**TASK GOAL:**
After reading the data below, copy out every line that contains the word "Expand".
====
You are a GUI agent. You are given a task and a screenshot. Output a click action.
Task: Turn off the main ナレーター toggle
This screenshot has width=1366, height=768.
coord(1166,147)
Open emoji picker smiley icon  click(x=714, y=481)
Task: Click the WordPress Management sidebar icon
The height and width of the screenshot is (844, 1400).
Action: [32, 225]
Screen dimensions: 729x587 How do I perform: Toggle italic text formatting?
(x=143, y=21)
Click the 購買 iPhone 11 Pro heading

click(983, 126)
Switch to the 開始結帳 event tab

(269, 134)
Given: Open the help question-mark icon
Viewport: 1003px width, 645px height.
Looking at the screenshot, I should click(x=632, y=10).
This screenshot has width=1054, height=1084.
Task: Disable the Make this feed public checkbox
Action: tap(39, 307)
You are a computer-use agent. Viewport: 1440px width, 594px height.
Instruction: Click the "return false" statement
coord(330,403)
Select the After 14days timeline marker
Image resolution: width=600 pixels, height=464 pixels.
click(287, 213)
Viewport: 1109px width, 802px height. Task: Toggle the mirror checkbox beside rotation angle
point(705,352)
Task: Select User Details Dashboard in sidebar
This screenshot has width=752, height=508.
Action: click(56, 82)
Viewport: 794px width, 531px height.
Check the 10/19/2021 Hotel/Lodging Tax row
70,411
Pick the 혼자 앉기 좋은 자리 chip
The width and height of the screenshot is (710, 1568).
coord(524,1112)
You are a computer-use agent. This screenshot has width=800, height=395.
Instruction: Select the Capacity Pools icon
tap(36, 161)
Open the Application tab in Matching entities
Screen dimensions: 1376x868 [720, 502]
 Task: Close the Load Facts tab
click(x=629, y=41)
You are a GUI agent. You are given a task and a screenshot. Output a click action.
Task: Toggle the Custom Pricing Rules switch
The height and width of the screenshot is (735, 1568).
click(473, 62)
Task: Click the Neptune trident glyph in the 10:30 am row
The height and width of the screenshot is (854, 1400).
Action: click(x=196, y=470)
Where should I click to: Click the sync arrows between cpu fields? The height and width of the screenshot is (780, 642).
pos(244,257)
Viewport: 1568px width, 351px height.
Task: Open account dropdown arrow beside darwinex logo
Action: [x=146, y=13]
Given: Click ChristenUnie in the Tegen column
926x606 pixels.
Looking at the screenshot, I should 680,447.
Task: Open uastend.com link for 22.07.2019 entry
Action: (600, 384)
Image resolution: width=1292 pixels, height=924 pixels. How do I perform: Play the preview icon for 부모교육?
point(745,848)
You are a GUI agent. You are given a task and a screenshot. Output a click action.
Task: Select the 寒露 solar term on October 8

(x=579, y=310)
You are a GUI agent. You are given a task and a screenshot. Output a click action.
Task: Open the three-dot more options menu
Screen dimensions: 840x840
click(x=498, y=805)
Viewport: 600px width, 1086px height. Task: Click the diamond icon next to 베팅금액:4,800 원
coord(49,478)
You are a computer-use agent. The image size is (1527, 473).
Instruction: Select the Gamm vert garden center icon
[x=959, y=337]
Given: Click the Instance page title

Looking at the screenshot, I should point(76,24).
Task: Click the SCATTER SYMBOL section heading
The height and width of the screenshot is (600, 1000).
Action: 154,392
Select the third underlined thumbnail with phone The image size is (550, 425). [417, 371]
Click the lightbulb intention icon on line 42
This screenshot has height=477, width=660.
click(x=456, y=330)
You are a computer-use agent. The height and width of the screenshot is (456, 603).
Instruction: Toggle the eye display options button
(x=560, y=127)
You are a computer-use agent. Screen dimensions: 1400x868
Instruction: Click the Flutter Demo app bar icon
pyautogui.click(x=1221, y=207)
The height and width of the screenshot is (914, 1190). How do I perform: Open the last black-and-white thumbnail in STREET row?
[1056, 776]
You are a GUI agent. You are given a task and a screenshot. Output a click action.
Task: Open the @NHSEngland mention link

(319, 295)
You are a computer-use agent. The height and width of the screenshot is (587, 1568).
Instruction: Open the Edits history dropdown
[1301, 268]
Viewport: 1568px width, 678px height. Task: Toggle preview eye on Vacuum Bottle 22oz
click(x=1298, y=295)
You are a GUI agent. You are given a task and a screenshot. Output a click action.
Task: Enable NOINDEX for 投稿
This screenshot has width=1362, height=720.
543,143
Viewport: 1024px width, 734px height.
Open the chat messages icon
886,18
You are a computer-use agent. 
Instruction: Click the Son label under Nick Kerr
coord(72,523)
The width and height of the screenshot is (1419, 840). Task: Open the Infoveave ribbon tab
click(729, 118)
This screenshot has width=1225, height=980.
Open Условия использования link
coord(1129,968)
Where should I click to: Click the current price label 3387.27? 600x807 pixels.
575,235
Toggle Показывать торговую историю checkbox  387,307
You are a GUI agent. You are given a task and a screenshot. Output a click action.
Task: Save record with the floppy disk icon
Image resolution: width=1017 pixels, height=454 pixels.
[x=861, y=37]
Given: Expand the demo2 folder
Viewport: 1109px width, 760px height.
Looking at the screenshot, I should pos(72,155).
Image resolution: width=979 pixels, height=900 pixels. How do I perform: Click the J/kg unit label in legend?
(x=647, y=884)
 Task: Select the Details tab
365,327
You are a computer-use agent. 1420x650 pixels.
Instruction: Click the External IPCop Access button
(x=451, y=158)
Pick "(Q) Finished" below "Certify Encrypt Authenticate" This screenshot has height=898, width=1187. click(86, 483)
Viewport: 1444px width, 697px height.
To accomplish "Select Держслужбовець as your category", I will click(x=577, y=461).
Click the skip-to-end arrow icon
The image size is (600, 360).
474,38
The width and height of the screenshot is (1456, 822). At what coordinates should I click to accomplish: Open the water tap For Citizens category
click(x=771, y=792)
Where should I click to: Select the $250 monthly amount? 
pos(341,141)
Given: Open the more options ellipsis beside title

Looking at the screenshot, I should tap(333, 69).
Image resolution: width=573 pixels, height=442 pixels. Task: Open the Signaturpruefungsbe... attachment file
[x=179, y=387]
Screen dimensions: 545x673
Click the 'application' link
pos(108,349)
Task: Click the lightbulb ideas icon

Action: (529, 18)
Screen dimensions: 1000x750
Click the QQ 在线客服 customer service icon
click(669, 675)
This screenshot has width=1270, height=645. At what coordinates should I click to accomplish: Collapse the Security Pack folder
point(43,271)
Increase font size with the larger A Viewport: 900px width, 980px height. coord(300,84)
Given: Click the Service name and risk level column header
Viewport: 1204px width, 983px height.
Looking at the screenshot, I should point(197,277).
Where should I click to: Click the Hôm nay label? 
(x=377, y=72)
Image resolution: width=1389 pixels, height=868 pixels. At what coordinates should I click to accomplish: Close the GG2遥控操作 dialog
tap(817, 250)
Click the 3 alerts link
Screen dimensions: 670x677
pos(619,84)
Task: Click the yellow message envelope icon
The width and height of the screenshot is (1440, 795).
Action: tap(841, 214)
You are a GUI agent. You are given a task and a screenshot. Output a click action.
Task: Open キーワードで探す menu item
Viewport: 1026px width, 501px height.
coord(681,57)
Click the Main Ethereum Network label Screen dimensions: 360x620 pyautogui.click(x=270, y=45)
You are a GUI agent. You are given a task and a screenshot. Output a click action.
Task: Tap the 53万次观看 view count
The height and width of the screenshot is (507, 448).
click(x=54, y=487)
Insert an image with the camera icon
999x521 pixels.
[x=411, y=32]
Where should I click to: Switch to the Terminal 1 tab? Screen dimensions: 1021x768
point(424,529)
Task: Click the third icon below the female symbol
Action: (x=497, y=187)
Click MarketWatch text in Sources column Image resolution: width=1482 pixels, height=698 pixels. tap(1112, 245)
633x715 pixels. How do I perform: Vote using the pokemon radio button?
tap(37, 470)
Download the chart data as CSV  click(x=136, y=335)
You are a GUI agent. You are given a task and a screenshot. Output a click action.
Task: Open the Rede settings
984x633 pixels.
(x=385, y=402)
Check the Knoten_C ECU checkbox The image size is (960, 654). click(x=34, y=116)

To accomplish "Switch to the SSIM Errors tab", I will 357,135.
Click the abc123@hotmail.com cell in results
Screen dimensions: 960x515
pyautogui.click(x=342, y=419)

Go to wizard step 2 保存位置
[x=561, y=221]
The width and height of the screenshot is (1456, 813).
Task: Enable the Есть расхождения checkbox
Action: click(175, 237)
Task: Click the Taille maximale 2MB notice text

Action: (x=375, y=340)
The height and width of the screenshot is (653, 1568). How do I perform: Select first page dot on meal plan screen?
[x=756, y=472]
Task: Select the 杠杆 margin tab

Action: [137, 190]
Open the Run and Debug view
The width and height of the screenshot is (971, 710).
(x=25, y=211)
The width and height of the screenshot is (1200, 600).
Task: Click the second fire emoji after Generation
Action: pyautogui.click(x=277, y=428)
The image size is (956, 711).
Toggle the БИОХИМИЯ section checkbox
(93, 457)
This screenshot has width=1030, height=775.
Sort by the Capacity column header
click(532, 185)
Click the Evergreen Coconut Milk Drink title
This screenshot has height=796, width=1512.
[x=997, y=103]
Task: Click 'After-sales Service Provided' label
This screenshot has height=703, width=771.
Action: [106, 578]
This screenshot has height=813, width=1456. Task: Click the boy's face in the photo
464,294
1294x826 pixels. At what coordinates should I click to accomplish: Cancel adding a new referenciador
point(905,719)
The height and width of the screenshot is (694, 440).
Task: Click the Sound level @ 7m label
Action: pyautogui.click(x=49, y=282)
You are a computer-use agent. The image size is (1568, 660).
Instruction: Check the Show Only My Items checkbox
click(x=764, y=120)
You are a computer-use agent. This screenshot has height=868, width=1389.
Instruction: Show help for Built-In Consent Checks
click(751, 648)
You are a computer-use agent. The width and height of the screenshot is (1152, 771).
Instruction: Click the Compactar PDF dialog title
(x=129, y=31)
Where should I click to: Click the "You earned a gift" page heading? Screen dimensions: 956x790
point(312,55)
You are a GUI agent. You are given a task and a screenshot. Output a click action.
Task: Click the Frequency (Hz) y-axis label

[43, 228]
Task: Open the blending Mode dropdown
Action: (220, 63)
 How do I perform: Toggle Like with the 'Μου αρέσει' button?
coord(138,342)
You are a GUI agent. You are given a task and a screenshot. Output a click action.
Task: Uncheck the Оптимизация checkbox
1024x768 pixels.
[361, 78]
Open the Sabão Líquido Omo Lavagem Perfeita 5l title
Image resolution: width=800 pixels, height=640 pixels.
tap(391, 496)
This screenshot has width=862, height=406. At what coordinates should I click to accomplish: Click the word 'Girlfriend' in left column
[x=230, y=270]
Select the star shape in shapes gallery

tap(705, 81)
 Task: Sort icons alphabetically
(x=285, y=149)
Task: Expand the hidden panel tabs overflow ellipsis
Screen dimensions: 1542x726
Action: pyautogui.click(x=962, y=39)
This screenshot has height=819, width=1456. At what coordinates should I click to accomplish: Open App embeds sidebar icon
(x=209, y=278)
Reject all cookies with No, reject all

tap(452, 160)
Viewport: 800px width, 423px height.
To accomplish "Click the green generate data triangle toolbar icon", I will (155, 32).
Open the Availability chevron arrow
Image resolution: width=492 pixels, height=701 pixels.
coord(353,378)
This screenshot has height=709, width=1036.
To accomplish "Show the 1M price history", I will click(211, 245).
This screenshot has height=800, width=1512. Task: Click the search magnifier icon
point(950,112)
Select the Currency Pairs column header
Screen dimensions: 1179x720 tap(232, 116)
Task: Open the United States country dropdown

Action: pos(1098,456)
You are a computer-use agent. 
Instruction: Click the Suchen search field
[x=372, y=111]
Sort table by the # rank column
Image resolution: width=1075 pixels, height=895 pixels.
====
**ANSWER:**
Given: Expand the demo2 folder
Task: Expand the hidden panel tabs overflow ellipsis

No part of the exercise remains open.